Used Citroen Coil Springs
All used Citroen Coil Springs listed on Breakeryard.com are tested, original (OEM) manufacturer parts and come with a 14 day money back guarantee. Breakeryard.com list cheap new OES or aftermarket car parts at discounted prices and used OEM car parts up to 80% cheaper than main dealer prices for Citroen from premium breaker yards from across the UK.
About Coil Springs
A Citroen coil spring is a heavy duty metal spring that sits on the lower wishbone and is a key part of a vehicle’s suspension system. It works as a shock absorber and compresses and expands to absorb the bumps and holes in the road as the vehicle is driven.
All Citroen coil springs are given a rating and if they need to be replaced, must be replaced with a spring of the same rating. This spring also has to have the same rating as the other spring. Because of this, it is highly recommended that you replace both Citroen springs at the same time.
There are many reasons why a Citroen coil spring can fail. Harsh weather has taken a huge toll, with salt and rust being a big problem. This isn’t usually a problem in newer springs as they have a plastic coating, however as this wears down over time it exposes the spring to the elements.
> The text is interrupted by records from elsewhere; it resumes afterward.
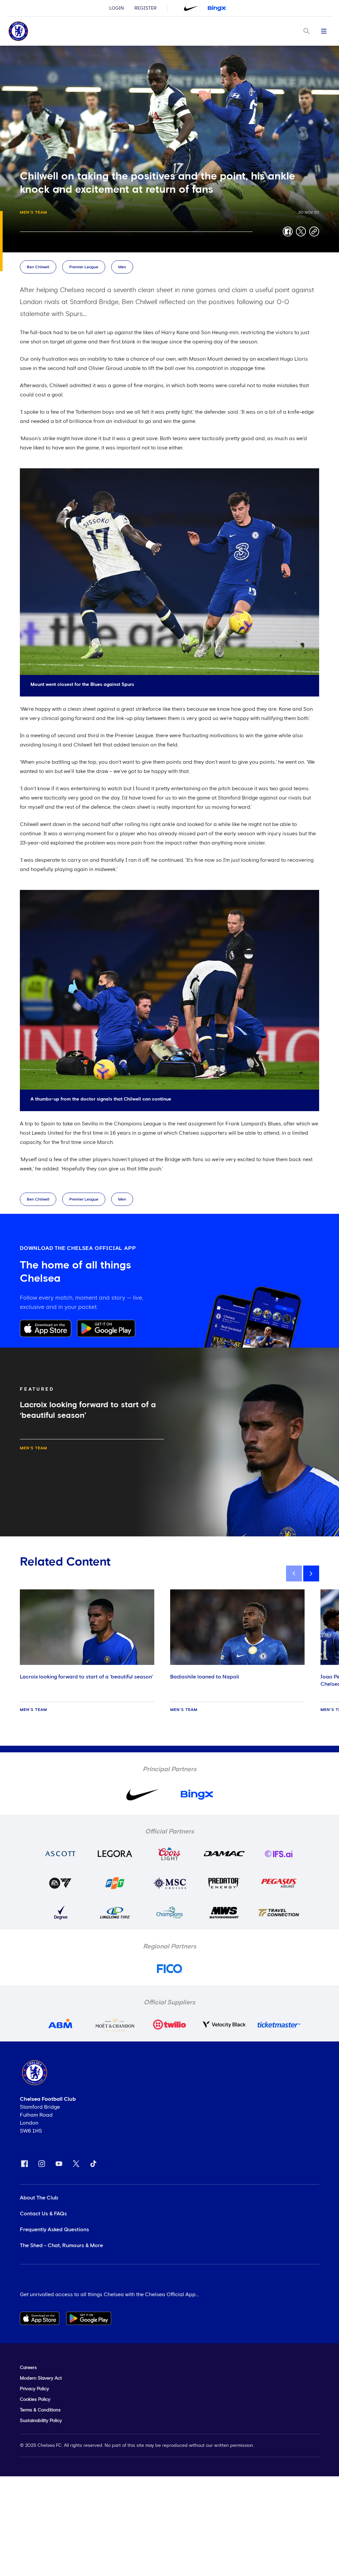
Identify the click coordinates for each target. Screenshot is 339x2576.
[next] (311, 1573)
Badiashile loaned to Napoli (204, 1676)
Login (116, 8)
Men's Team (33, 213)
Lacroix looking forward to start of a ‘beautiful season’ (86, 1676)
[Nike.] (191, 8)
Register (145, 8)
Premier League (83, 267)
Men (122, 267)
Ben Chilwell (38, 267)
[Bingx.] (217, 8)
To prevent early damage to springs it is recommended that drivers should regularly clean underneath the vehicle with a pressure washer. This may prolong the life of the spring and other parts.
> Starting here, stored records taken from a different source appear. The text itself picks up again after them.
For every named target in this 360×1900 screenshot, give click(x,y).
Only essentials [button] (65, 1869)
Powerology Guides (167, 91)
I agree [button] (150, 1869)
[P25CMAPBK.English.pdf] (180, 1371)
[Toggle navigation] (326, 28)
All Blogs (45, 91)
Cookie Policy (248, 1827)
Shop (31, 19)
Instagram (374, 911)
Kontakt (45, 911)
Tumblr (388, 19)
- Thanks to Citroën, the French driver Sebastien Loeb is the single most successful driver in the entire history of the World Rallying Championship. Nine consecutive driver's titles were won by Loeb in the time between 2004 and 2012, driving cars such as the Xsara, the C4, and the DS3.
- The 1934 Citroën 7CV was the first mass-produced car to have front-wheel drive, hydraulic brakes, and real suspension! This basic design found its way into subsequent models right up until three decades later in the mid-1950s.
- French president Charles de Gaulle's life was saved by Citroën not once, but twice. In 1961 a Citroën DS managed to stay intact despite there being a bomb made of plastic explosive, dynamite, oil, and nails. It even managed to drive away from the scene. In 1962, de Gaulle was attacked again, this time with machine guns, but the Citroën again managed to get away from the would-be assassins.
- Unfortunately, the founder of Citroën went bankrupt in 1934, even though the cars they produced were selling well and incredibly popular. The company exists today because tyre company Michelin bought the majority of shares in the company.
- Buying Maserati was definitely a mistake for Citroën. The SM model didn't sell well, and that led to financial difficulties that meant the car company was eventually acquired by Peugeot.